- **Problem to work on**
A bare count is the expected answer, namely the number of lines in the records that have the word "computer".

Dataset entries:
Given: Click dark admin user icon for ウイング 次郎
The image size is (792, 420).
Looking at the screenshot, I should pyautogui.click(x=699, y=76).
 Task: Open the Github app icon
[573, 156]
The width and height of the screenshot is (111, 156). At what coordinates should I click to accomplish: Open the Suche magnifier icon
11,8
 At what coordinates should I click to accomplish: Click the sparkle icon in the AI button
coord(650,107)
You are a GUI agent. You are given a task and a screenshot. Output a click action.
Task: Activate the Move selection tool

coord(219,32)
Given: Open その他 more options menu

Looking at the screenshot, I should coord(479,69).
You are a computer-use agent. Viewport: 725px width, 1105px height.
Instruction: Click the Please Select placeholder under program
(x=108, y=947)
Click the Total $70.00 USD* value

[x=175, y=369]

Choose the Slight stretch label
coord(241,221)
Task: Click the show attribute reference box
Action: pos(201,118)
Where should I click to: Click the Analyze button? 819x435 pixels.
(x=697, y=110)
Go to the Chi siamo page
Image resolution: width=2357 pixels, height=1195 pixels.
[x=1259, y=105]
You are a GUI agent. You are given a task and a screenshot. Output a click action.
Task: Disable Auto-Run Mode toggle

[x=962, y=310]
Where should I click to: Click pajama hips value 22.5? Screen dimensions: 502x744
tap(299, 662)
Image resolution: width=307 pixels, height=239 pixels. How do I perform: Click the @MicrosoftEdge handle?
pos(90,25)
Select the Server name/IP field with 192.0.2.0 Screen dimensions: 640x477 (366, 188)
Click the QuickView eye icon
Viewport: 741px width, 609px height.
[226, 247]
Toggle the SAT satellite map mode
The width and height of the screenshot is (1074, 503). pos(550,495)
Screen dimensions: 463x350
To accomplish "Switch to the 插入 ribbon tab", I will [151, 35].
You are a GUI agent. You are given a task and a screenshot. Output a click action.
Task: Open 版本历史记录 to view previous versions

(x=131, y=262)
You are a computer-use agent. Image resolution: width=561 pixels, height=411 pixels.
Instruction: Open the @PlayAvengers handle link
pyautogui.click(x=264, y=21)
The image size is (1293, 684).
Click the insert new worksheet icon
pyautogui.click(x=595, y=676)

- **Your solution**
2